What are your feelings about internet relationships and do you have any advice for those of us seeking love on the Web?

- Looking for Cyber Love


Dear Cyber Lover

From my experience, talking about people you have "Met on the Net" is a surefire way to distance yourself from your friends and family as most will not understand how you can learn enough about someone, without meeting them in person, to consider engaging in a relationship with them.

People who search for love on-line must keep a grip on reality, an open mind and not allow unrealistic expectations to surface. It is vitally important to realize that you truly have no idea whom you are actually communicating with, whether they are alone as they correspond, if they are who and what they say they are, or if they have become an "expert" at Cyber affairs.

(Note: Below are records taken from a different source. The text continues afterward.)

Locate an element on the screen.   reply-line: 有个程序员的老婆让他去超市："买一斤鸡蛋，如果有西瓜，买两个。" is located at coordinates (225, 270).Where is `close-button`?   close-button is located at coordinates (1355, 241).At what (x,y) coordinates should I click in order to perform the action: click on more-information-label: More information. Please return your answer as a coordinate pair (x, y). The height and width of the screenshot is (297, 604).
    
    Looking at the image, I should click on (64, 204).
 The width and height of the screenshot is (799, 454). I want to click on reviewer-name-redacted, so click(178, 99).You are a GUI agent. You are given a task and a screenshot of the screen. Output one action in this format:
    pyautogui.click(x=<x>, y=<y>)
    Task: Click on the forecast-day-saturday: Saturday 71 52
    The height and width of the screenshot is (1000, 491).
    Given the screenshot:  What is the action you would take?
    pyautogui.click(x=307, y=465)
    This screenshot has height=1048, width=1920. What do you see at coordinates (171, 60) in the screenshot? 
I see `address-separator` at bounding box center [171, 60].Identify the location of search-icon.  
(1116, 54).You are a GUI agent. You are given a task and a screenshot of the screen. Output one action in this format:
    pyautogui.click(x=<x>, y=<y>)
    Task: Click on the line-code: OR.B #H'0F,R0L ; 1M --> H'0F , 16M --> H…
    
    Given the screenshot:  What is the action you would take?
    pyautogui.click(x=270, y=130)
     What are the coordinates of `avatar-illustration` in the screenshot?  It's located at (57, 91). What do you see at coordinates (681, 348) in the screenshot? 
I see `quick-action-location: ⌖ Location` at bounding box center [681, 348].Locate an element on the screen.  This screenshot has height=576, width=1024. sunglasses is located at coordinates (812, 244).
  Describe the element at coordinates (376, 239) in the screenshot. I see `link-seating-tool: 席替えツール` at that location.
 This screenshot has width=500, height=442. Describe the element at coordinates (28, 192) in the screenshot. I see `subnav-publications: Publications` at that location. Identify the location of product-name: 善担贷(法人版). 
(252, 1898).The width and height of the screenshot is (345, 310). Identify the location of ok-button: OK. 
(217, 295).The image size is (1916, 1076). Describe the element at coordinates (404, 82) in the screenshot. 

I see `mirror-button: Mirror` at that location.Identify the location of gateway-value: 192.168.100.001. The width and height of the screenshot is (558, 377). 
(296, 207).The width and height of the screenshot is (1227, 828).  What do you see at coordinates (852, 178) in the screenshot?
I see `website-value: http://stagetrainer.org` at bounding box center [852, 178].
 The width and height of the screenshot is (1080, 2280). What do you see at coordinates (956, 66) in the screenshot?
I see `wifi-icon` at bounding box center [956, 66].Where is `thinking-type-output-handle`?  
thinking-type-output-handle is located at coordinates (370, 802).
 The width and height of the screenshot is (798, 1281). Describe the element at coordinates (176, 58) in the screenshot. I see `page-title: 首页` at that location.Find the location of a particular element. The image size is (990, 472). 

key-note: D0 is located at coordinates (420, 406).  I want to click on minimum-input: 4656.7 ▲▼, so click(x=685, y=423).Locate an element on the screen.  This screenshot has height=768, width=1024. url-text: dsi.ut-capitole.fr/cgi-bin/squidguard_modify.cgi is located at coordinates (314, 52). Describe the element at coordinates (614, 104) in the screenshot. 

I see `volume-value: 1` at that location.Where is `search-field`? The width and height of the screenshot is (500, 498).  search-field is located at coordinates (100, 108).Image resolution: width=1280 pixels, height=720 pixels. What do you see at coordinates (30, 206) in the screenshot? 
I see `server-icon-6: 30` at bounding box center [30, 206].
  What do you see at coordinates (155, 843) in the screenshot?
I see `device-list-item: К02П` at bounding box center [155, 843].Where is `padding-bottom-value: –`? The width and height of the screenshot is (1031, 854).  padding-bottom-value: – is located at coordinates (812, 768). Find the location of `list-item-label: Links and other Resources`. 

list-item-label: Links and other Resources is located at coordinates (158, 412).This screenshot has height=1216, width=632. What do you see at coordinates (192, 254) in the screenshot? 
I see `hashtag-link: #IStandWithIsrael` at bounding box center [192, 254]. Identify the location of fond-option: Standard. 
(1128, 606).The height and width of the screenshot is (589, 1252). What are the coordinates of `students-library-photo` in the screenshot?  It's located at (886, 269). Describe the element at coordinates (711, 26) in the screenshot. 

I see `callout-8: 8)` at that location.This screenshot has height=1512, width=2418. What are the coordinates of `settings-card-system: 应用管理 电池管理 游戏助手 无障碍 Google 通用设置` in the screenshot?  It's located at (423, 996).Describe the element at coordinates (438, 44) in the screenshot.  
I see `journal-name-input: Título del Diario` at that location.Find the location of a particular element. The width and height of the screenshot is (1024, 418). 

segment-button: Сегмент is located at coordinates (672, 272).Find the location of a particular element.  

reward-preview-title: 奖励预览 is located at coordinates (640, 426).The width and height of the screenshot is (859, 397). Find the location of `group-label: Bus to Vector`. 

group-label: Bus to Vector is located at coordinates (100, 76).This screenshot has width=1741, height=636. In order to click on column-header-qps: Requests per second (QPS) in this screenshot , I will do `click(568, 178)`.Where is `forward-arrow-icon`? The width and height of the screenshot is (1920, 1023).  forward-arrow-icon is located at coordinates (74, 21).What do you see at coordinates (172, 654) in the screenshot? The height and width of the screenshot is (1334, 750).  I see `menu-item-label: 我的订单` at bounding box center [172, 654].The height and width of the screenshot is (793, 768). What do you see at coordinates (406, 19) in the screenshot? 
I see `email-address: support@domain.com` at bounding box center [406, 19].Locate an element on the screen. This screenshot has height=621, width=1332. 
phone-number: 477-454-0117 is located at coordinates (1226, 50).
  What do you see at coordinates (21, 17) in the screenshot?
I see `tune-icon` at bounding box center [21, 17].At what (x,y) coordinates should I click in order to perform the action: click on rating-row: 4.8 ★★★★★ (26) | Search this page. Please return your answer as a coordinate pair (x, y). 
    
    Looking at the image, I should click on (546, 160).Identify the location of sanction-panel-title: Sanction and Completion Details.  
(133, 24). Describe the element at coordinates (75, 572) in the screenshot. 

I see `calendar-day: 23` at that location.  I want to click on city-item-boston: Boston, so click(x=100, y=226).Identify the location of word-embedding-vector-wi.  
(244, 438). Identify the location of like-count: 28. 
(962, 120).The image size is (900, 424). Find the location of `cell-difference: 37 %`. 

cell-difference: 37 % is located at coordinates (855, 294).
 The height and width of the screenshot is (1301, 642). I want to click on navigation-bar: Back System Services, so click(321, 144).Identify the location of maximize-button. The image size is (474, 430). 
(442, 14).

For many Americans the net has become a cheap form of psychiatry and risqué entertainment. They see it as a place where they can act out their fantasies, pretend to be someone they are not, or reveal themselves to unknown entities scattered around the globe. Call it reverse-voyeurism. Men often have a one track mind, and many women appear quite similar, guarded, and commonly describe Superman as the type of guy they would most like to meet. If Superman is out there, he won't be surfing the net as he will have been snagged by SuperWoman.

There is some good news. Chat rooms do serve a purpose in that they allow you to meet people that you would normally never come in contact with. Not only from across the world but within the United States as well. People are often more willing to talk about themselves over the screen, than they are in person. Because words are often all that can be seen, the feelings and thoughts expressed are open to the interpretation of the recipient. How a person receives a message might be at odds with the intent in which it was written. We have a tendency to read into messages what we were hoping to find -- whether it was actually said or not.

What's missing from the interpretation phase are intonation patterns. A simple statement such as, "that's right" has many possible pronunciations and the way it was implied is not always the way it will be interpreted. Depending on where the emphasis is placed it may be a simple statement, a polite rebuff or somewhere in between. Many people use symbols (such as ¤, or !) or short phrases (ha, ha or boo hoo) to express their emotional intent.

Be extremely careful regarding how much personal information (your address, phone number, work location) you disperse as you never know how this could be used to your disadvantage, plus, you forever lose your anonymity. If you decide to meet in person, do so in a very public place at an active time of day and take along a friend.

If you use the net with common sense and see it as a means to an end, not an end unto itself, it just might help you meet someone special.